Records excerpted from a collection
• • • • •
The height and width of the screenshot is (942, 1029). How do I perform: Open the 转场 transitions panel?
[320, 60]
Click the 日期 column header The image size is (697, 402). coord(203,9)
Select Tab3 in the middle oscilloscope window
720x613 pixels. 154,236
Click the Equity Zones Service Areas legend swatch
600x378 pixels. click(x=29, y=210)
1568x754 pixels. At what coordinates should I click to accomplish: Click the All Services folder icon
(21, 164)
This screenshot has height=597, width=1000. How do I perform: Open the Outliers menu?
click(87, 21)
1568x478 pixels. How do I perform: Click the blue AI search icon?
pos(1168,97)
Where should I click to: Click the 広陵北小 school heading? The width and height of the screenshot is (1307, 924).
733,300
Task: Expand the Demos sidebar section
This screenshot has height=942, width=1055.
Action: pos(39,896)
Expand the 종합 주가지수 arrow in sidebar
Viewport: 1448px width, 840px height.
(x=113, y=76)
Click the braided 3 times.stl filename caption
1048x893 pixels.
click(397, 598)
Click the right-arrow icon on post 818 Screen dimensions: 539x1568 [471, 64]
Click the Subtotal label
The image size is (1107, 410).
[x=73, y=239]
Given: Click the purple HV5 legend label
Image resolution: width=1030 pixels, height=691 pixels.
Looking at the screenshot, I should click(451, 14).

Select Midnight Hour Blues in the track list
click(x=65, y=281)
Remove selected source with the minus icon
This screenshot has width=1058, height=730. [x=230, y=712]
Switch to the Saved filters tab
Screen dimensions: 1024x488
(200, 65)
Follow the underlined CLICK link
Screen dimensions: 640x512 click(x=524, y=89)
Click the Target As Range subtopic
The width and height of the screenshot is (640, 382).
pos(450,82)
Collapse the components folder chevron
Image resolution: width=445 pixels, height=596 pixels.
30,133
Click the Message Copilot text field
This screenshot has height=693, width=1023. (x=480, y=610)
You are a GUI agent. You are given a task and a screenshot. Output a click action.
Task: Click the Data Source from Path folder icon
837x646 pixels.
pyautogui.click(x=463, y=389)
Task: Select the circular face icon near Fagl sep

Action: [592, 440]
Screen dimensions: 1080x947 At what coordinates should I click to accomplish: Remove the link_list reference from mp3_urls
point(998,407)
• • • • •
* **Your objective**
Filter the entries down to the lines holding the string "sidebar". Copy each of those lines.

* **Response area**
Task: Expand the Demos sidebar section
Expand the 종합 주가지수 arrow in sidebar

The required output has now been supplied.